(Part of a data file)
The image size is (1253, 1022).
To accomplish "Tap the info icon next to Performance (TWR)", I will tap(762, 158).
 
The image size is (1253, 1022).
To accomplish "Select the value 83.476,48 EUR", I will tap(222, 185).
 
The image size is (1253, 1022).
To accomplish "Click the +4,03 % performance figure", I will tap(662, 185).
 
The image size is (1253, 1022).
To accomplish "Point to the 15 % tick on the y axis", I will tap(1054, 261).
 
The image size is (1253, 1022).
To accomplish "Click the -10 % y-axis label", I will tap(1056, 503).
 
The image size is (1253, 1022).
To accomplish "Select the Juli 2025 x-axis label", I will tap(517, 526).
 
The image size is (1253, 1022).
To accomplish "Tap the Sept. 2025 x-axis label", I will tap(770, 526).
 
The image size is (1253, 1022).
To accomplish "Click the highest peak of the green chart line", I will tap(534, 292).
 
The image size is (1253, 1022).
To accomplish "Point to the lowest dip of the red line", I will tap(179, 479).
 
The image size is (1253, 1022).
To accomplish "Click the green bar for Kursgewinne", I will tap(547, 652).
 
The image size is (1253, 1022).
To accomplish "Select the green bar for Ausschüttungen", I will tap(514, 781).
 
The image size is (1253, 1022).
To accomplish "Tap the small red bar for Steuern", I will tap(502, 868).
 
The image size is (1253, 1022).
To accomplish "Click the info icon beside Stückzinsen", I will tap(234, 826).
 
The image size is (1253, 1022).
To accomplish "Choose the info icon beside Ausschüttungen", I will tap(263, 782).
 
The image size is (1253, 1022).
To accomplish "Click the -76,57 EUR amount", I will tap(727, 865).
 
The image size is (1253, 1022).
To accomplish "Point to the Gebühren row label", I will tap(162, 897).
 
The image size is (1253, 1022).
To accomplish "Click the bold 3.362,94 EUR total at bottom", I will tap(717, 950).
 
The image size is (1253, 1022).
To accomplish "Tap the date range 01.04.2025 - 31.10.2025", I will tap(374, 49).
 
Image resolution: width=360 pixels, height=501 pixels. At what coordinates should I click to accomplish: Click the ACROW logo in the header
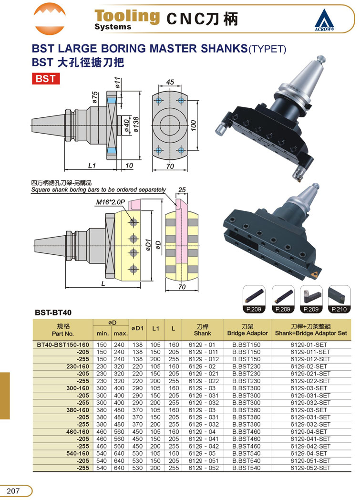pyautogui.click(x=324, y=20)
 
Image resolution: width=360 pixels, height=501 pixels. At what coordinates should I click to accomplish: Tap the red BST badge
pyautogui.click(x=46, y=79)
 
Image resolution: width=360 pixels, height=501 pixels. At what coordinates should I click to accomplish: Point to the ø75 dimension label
pyautogui.click(x=95, y=97)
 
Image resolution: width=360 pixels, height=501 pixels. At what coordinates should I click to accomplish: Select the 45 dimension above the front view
pyautogui.click(x=170, y=82)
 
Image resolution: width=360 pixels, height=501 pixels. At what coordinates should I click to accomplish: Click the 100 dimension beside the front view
pyautogui.click(x=194, y=125)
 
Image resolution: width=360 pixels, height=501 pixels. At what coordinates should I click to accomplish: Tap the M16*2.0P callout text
pyautogui.click(x=110, y=202)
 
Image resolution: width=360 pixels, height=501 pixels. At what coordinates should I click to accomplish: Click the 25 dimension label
pyautogui.click(x=182, y=190)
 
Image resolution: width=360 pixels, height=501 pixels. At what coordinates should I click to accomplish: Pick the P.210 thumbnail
pyautogui.click(x=339, y=299)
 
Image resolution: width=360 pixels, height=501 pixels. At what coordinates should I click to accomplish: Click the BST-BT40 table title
pyautogui.click(x=53, y=312)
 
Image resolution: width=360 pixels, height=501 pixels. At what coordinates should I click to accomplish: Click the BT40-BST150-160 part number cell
pyautogui.click(x=63, y=345)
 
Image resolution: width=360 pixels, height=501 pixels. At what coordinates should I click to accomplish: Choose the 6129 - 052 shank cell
pyautogui.click(x=204, y=468)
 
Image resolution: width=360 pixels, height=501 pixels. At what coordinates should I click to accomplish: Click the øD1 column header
pyautogui.click(x=137, y=328)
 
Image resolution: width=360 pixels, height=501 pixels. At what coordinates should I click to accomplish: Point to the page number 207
pyautogui.click(x=13, y=491)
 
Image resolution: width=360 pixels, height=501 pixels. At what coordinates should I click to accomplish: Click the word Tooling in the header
pyautogui.click(x=127, y=16)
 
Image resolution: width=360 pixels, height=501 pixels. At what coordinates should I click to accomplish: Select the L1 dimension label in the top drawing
pyautogui.click(x=92, y=166)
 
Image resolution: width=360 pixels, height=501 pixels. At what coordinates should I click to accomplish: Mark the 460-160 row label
pyautogui.click(x=78, y=432)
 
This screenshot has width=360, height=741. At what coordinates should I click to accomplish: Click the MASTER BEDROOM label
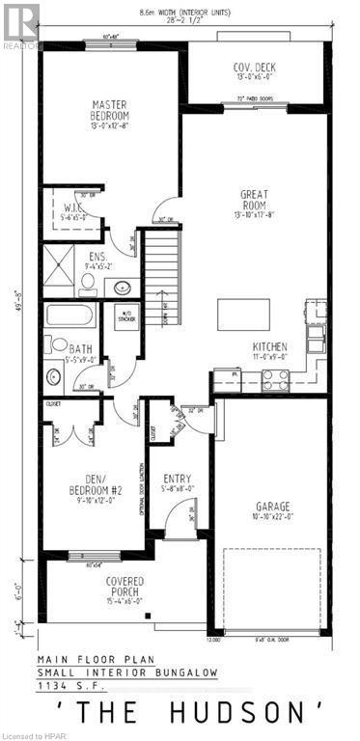111,110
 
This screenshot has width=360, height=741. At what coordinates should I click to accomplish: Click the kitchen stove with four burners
274,379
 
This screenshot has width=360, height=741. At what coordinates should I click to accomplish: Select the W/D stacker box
126,317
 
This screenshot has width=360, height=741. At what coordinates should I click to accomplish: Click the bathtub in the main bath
69,316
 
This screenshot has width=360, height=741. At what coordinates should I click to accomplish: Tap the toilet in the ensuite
88,283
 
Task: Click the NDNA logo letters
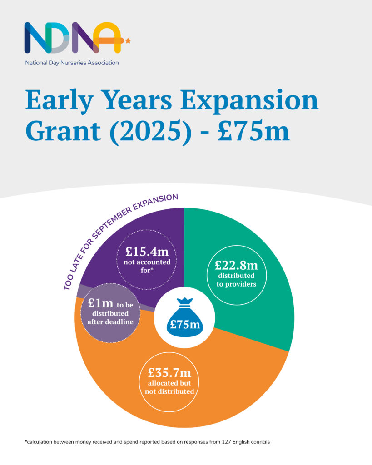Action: pos(73,38)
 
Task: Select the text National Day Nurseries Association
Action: pos(72,63)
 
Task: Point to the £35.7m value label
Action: pos(169,373)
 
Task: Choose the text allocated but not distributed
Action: pos(169,387)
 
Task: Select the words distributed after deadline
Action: pos(107,318)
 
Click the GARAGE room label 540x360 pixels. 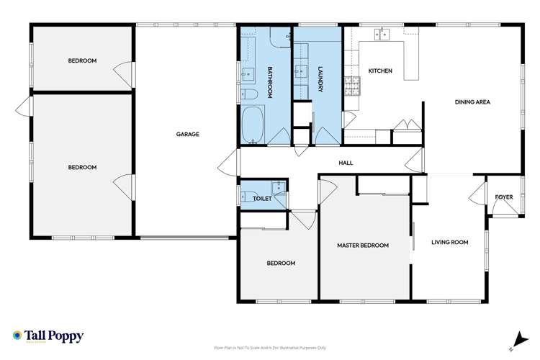[x=187, y=134]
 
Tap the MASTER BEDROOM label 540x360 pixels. [x=363, y=246]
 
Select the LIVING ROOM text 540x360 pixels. [x=449, y=243]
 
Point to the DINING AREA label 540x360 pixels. [x=472, y=102]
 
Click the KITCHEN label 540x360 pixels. [x=379, y=71]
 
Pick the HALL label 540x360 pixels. [x=346, y=163]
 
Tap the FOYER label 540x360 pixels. [x=503, y=197]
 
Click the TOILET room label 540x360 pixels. [x=261, y=198]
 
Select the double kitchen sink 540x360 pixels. [x=382, y=33]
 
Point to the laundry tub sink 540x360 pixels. [x=302, y=72]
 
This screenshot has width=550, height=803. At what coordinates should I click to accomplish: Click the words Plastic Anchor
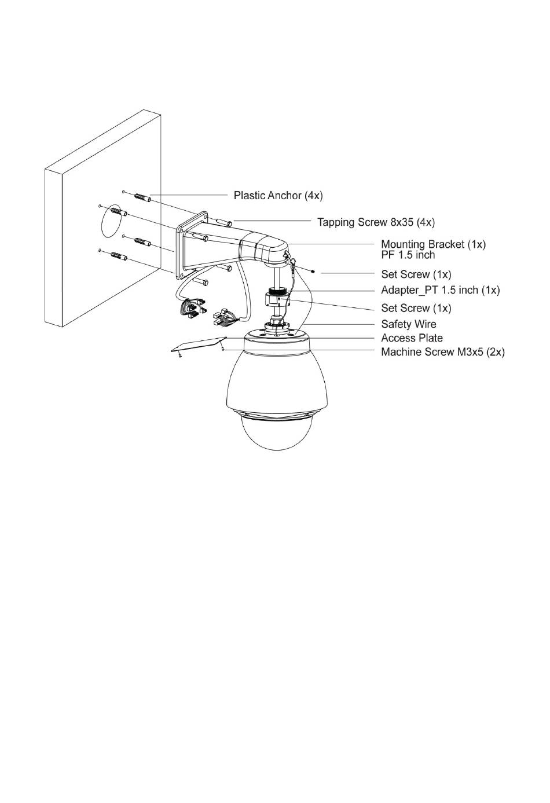[x=267, y=196]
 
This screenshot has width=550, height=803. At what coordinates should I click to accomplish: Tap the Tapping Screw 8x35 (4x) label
[x=376, y=222]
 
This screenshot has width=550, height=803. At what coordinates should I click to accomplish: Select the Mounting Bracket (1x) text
[x=433, y=244]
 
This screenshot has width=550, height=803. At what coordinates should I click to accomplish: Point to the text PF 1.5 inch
[x=408, y=255]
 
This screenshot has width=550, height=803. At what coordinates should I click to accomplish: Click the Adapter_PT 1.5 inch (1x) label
[x=440, y=289]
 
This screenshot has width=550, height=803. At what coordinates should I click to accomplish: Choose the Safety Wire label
[x=409, y=324]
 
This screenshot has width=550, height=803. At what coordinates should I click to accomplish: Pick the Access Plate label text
[x=412, y=338]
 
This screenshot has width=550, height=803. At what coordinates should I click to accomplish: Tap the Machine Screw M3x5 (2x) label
[x=443, y=351]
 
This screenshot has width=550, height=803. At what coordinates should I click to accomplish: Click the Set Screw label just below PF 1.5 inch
[x=416, y=274]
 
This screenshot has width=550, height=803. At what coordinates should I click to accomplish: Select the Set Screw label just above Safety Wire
[x=416, y=308]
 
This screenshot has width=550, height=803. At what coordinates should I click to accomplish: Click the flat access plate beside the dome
[x=199, y=344]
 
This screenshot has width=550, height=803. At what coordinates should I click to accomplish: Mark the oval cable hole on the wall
[x=112, y=221]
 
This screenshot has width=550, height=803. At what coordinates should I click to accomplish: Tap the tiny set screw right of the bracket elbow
[x=314, y=272]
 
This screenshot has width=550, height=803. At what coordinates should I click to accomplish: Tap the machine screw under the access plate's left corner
[x=179, y=355]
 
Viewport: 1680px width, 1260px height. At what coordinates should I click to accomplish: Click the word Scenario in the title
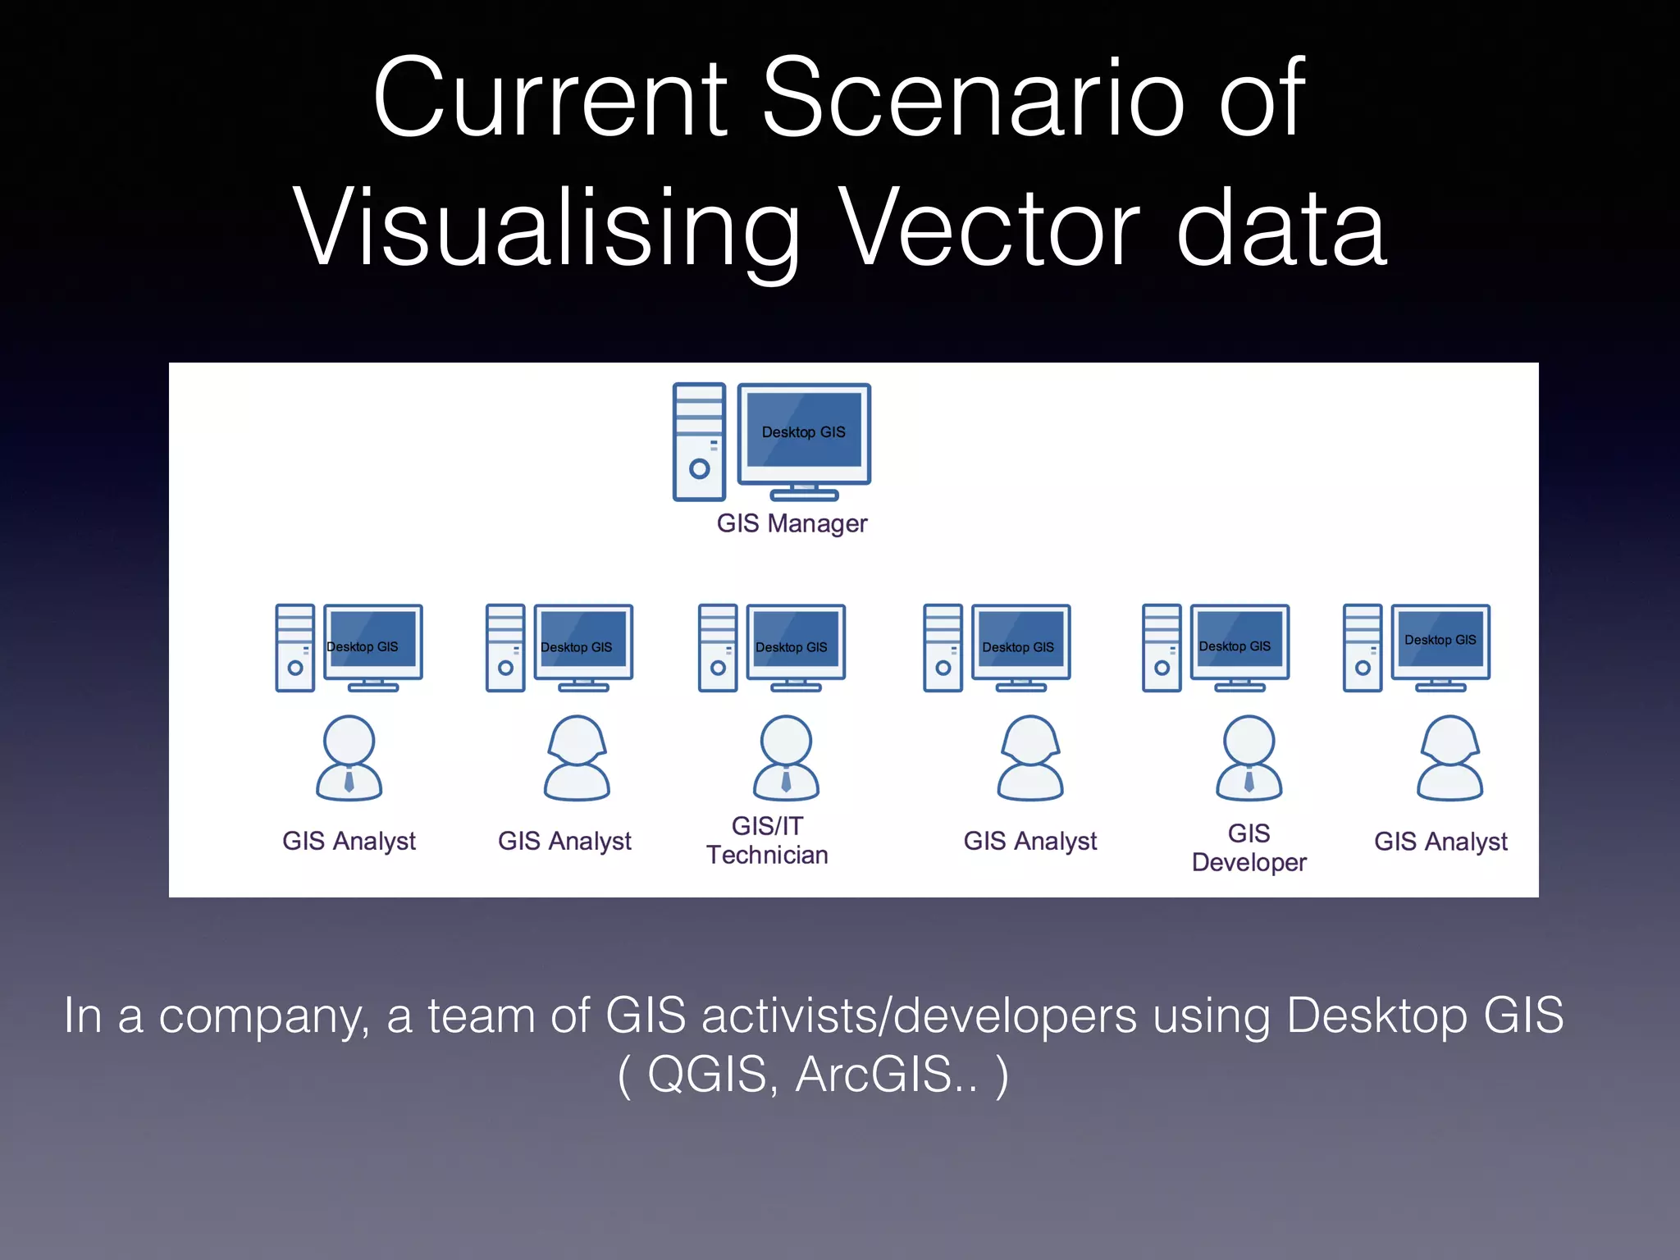[974, 98]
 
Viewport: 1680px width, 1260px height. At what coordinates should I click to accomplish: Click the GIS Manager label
[792, 523]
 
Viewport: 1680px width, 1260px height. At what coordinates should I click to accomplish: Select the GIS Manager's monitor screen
[804, 430]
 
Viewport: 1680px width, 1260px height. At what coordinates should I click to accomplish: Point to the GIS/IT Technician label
[767, 841]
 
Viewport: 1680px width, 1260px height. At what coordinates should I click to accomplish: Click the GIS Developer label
[1249, 848]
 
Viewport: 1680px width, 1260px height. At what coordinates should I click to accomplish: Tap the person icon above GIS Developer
[1249, 758]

__What is expected__.
Copy verbatim the lines of the records from the one containing "GIS Developer label" through the last line, both included.

__Written answer__.
Viewport: 1680px width, 1260px height. At what coordinates should I click to accomplish: Click the GIS Developer label
[1249, 848]
 
Viewport: 1680px width, 1260px height. At what coordinates should I click to accomplish: Tap the person icon above GIS Developer
[1249, 758]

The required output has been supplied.